Troncos amontonados



Me siento en uno de los troncos amontonados mientras me pregunto si existe algo así como una ciencia de la belleza que naciera a mediados del siglo XVIII con la Aesthetica de Alexander Baumgarten, y cuyo fundador involuntario también pudiera ser Kant con su tercera Crítica. Algunos de mis pensamientos más bellos siempre arrancan en tierras neblinosas. La noche y la bruma me atraen como a un detective de Baker Street. Pero esta vez al llegar al umbral observo claramente que la metafísica expulsó ya hace tiempo a la belleza de sus dominios bajo la acusación de que no era una señal ontológica fiable del mundo. Tampoco la ética lo es. Tenemos, por tanto, una conclusión aparente, querido Watson: no hay conocimiento en la percepción ética ni en la estética.
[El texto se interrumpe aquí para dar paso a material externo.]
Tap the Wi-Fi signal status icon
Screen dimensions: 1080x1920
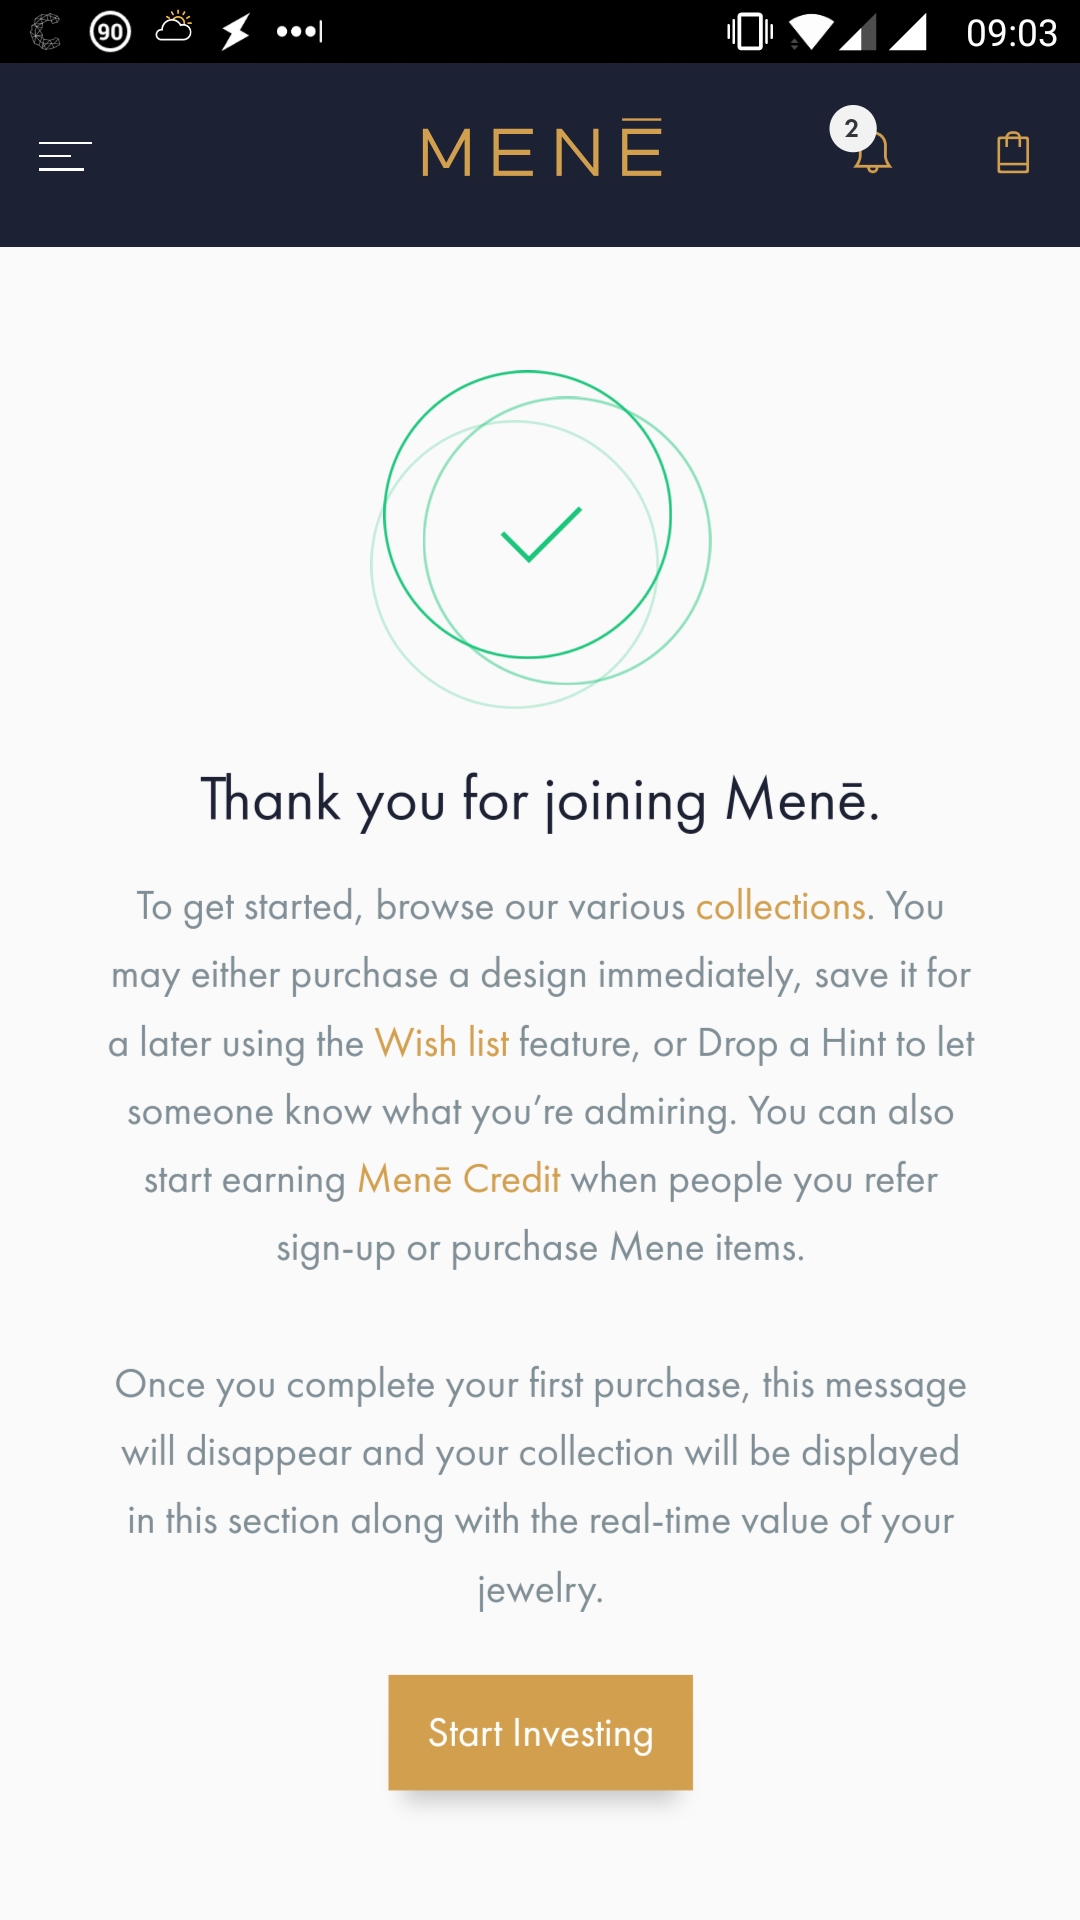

O lo que es lo mismo: el conocimiento conceptual es casi cristalino y objetivo, mientras que el estético o el ético son demasiado confusos. Se ha admitido sin problemas la esencia relativista de la estética. No ha ocurrido lo mismo con la ética, siempre presa del absolutismo de las costumbre y la cultura. Pienso todo esto mientras escucho Nymphéa de Kaija Saariaho con cierta incomodidad. La relación que hay entre la belleza y el arte es algo que se me escapa porque hay arte que es ajeno a lo bello. Y qué podríamos decir de la relación entre arte y sentido, entre arte y verdad, entre arte y juego o entre arte y misterio. Los científicos, si son honestos, en este diálogo permanecen callados. Pero los demás tampoco tenemos mucho más que decir salvo relaciones caprichosas y aleatorias, a veces, muy sugerentes.